About this exercise: Pull each line with the string "agent" from the entries.

Data records:
↓↓↓
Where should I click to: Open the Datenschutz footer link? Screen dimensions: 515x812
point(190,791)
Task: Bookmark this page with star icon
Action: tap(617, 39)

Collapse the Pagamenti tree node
↑↑↑
↓↓↓
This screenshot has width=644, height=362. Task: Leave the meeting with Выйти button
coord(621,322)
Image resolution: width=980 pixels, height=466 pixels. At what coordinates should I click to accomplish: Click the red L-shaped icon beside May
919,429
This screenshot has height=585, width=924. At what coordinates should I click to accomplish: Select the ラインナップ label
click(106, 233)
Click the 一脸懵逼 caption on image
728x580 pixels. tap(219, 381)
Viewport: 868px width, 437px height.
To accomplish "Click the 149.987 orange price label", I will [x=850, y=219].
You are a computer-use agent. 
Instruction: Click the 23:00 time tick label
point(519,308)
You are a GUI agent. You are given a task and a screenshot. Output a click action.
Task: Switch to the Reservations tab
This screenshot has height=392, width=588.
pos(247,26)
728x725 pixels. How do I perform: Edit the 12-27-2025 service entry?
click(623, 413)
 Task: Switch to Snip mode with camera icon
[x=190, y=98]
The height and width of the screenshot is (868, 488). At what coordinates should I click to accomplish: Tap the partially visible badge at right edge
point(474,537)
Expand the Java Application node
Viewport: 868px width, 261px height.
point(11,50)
↑↑↑
Exercise response:
You are a computer-use agent. 
You are a GUI agent. You are given a task and a screenshot. Output a click action.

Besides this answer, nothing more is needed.